Vinyasa Pose of the Month - Salabhasana or Locust Pose

Salabha means a locust, grasshopper. The pose is said to resemble a locust resting on the ground.

Salabhasna is a beginning back bend. It builds the strength in the back body to prepare for all of the other back bends. Although it is called a beginner’s pose, it is not that easy to do. Because we spend so much of our time hunched forward, it is often difficult to arch back. The muscles on our back body become atrophied from disuse.

Technique:
Begin by lying on the floor in the prone position. Stretch the arms back.

On an exhalation, simultaneously lift the head, chest and legs off the floor as high as possible. The arms are stretched back alongside the body and lifted off the floor as well. The body weight rests on your abdomen.

Contract the buttocks and stretch the thigh muscles. Keep both legs fully extended and straight.

In the beginning it is difficult to lift the chest and legs off the floor, but this becomes easier as you grow stronger. There are modifications to make it easier: lifting just the front body, lifting just the back body, lifting the opposite arm and leg, lifting one arm and the opposite leg and using props to support the chest or the legs.

The benefits of Salabhasana
This pose is said to aid digestion, relieves stomach problems, improves the function of the bladder and prostate and helps cure flatulence. Arching the back in this way improves elasticity in the spine and can relieve pain in the sacral and lumbar areas. Mr. Iyengar states that regular practice of this pose can help people with disc problems without recourse to surgical treatment.

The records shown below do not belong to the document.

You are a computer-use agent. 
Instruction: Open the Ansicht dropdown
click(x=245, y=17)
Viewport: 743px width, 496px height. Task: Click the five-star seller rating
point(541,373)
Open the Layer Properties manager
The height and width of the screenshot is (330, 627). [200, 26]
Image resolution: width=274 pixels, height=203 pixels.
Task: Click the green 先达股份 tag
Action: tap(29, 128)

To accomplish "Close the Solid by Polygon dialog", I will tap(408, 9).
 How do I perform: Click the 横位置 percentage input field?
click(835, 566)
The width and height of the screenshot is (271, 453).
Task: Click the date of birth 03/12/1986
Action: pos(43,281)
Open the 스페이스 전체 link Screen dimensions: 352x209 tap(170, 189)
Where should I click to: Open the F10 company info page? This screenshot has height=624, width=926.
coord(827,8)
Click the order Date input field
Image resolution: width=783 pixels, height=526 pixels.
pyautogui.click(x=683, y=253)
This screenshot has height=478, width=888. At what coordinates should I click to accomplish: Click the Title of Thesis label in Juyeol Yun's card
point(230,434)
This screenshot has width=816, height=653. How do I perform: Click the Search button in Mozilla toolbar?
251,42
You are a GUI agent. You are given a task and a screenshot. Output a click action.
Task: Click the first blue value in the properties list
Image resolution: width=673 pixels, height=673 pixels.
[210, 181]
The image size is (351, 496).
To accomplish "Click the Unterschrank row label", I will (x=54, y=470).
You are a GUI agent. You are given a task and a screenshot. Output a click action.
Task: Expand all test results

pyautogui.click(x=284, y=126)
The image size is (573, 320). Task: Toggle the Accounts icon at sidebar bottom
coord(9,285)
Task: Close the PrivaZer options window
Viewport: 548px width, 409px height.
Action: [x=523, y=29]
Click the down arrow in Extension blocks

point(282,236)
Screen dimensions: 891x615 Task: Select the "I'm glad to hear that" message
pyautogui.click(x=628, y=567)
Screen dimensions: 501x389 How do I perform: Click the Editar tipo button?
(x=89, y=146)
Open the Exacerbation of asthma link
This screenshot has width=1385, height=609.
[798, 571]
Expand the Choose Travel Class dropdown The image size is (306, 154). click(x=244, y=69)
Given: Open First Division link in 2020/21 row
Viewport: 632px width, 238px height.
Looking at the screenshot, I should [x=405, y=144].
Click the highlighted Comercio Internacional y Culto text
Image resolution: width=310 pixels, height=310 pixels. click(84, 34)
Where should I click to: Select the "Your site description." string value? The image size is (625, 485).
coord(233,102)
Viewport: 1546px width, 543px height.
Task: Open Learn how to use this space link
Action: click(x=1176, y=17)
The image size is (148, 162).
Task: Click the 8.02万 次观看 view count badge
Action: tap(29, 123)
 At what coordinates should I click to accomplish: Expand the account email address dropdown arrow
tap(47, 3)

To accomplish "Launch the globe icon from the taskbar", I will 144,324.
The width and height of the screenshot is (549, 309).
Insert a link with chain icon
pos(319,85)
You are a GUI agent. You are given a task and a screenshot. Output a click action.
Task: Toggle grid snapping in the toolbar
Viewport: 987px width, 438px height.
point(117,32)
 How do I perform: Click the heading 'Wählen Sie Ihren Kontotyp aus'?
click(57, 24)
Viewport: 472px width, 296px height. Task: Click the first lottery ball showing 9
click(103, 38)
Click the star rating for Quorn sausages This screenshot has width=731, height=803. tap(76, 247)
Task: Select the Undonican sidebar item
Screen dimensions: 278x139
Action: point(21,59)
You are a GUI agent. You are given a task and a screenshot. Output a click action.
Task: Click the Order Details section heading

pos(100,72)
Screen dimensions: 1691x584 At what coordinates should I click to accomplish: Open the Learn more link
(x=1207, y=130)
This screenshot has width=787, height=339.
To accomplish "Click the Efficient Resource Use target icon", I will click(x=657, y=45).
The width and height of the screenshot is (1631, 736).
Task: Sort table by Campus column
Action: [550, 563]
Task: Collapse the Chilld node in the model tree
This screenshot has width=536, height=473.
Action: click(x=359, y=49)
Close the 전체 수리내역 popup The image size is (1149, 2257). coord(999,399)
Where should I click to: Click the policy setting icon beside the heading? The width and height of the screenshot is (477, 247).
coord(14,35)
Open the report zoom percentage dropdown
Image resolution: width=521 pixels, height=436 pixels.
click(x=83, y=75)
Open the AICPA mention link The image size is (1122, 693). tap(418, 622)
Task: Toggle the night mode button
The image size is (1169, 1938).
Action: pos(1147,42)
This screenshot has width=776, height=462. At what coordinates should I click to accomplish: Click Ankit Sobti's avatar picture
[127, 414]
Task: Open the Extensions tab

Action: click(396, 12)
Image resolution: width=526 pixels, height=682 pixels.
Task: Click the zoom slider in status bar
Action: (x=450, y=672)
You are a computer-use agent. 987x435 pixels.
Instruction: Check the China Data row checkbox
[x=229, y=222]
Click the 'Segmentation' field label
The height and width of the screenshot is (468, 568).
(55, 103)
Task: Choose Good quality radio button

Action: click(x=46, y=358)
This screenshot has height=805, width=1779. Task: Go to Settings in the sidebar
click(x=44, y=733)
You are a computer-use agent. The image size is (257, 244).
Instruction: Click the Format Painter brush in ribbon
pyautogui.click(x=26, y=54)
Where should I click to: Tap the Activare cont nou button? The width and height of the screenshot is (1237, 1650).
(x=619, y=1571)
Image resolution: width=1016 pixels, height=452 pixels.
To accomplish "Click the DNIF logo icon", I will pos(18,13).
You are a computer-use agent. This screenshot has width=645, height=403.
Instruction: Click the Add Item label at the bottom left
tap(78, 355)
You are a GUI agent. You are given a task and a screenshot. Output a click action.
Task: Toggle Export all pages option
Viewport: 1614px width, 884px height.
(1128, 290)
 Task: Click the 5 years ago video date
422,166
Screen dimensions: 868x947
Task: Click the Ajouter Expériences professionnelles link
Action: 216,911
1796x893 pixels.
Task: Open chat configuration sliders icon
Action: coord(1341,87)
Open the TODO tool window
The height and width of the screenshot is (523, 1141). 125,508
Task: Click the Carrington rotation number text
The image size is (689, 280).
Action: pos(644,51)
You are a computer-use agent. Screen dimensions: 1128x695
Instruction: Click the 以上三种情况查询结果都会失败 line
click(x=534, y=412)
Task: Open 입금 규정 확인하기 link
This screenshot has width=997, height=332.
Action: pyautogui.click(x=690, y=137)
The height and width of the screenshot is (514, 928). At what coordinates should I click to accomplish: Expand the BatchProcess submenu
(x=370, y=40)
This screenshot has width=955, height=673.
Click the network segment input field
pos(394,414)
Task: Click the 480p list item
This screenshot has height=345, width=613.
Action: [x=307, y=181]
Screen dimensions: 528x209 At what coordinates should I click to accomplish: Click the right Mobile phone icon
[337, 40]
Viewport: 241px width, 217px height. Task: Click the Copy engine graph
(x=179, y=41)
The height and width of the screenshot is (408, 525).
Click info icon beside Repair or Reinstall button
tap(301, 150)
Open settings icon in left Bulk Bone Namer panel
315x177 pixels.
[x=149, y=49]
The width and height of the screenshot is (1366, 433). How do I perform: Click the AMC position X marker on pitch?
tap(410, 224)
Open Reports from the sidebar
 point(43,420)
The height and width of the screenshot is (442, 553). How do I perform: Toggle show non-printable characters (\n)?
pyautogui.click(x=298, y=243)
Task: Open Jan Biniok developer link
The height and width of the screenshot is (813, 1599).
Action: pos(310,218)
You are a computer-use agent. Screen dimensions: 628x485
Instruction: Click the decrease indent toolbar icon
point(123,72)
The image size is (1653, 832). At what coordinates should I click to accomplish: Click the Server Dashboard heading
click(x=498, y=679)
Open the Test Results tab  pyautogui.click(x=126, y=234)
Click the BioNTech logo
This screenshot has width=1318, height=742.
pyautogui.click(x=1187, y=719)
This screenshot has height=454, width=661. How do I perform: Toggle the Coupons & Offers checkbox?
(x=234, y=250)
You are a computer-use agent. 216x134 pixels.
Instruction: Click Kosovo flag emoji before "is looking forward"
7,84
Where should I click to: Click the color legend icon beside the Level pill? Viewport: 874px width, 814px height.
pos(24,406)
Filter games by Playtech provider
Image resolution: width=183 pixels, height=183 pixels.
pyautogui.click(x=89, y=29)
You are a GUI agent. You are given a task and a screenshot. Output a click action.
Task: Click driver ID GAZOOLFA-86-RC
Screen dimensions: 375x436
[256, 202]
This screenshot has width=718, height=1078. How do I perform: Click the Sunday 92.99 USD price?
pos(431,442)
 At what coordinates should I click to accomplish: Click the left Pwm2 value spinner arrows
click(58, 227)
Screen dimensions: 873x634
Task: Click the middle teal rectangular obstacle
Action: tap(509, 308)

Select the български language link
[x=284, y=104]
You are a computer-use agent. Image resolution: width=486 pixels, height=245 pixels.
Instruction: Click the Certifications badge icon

After all of the other challenging poses we have worked on this year, you may be wondering why I chose Salabhasana. One reason is that it is the one basic back bending pose from which your ability to do all other backbends originates. The other reason has to do with a new word that has been introduced in the English language: “i-hunch”; that head forward position we assume when we are looking at our phones. We are spending more and more time hunched over our electronic devices and it is affecting our posture. Salabhasna is a counter-pose, a remedy if you will, for i-hunch!

Where can we go from here?
Salabhasana is the foundation for other back bends such as Bow, Camel and Wheel. But the strength it develops in the back is also important for Caturanga and the lift you need in Forearm Balance and other arm balances such as Scoprion. So, expect to see some of these other poses in the more advanced classes as we work on Salabhasana to set the foundation.